Created attachment 1249923 [details] engine log Description of problem: I have HE VM that runs on the host_mixed_2 and the non-HE VM that runs on the host_mixed_1 after I added this two VM's to the hard positive affinity group, the starts to show me failed tasks with the message "Balancing VM HostedEngine", so I assume that the affinity enforcement tries to balance HE VM and migrate it to the host_mixed_1 Version-Release number of selected component (if applicable): rhevm-4.1.1-0.1.el7.noarch How reproducible: Always Steps to Reproduce: 1. HE VM runs on the host_2 2. Start the non-HE VM on the host_1(has more free memory than host_2) 3. Add both VM's to the hard positive affinity group Actual results: The engine starts to show me the failed tasks with the message "Balancing VM HostedEngine" Expected results: I believe we need to exclude the "HE VM from possible VM's for migration" and instead of always balance the cluster with non-HE VM's. Additional info:
Created attachment 1249924 [details] screenshot with failed tasks
If we allow affinity for the HE VM we should try to handle this. Having that said we're not going to move the HE VM around. This means that we will try to align by making the non-HE VMs join the HE VM. It's up to the admin to ensure there's sufficient capacity for such a deployment or he will get such errors since affinity is broken and cannot be fixed.
Target release should be placed once a package build is known to fix a issue. Since this bug is not modified, the target version has been reset. Please use target milestone to plan a fix for a oVirt release.
> If we allow affinity for the HE VM we should try to handle this. We should just skip hosted engine VM when AREM (or balancing) is figuring out what VM needs to be migrated. > Having that said we're not going to move the HE VM around. This means > that we will try to align by making the non-HE VMs join the HE VM. Exactly.
(In reply to Martin Sivák from comment #4) > > If we allow affinity for the HE VM we should try to handle this. > > We should just skip hosted engine VM when AREM (or balancing) is figuring > out what VM needs to be migrated. Skip the VM or dismiss the affinity group it belongs to ?
Do everything as usual and only the step that selects the VM to be migrated needs to skip the hosted engine VM.

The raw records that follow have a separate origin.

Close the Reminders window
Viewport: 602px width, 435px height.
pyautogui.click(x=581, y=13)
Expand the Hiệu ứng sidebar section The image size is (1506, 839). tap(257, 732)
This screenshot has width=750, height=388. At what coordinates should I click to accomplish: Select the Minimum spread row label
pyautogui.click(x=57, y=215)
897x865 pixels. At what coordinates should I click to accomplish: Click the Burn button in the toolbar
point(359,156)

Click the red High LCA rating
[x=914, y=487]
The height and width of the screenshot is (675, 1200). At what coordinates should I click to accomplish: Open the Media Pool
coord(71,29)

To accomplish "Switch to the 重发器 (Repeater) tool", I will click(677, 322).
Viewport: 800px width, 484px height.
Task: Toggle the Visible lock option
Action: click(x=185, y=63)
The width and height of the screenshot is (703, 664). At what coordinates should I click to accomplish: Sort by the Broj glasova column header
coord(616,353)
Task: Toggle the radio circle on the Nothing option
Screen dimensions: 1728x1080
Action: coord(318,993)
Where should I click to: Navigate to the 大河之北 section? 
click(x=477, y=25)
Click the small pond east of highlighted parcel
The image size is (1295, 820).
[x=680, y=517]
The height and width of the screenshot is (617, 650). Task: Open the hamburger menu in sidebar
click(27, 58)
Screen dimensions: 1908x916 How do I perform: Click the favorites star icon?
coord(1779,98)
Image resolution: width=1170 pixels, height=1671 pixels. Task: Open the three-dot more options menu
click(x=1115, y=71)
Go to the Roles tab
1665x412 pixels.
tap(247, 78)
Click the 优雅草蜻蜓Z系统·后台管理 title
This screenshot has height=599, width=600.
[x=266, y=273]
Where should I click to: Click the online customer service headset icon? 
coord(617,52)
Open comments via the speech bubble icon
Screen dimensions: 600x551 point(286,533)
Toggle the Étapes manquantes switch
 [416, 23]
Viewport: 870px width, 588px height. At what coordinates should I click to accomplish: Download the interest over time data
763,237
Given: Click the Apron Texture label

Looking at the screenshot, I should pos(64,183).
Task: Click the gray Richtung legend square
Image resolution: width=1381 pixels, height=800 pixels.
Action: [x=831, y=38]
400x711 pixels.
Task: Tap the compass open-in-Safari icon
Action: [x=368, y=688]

Moving back to MODIFIED ( maybe even POST?). This patch is merged on ovirt-4.1 but not ovirt-4.1.1.z which is the right branch for ovirt-4.1.1 milestone. if this bug is still targeted to 4.1.1, please backport patch and update bug status, if not, please move bug milestone to 4.1.2
Checked on rhevm-4.1.2-0.1.el7.noarch I do not sure that we have now the desired behavior, in my case: 1) My HE VM(VM name HostedEngine) runs on the host_1 2) Start additional VM(VM name test_vm) on the host_2 3) Create new VM to VM affinity group(hard, positive) and add HostedEngine VM and test_vm to the affinity group 4) Wait some time Result: Nothing happens, the engine does not try to migrate the test_vm to the host_1(what I expect), I believe it happens because that everytime the AREM chooses the HostedEngine VM for migration. private boolean isVmMigrationValid(Cluster cluster, VM candidateVm) { if (candidateVm.isHostedEngine()) { log.debug("VM {} is NOT a viable candidate for solving the affinity group violation situation" + " since its a hosted engine VM.", candidateVm.getId()); return false; } I think we just need to skip HE VM as canditate VM for migration before we send candidate VM to the method. Any thoughts?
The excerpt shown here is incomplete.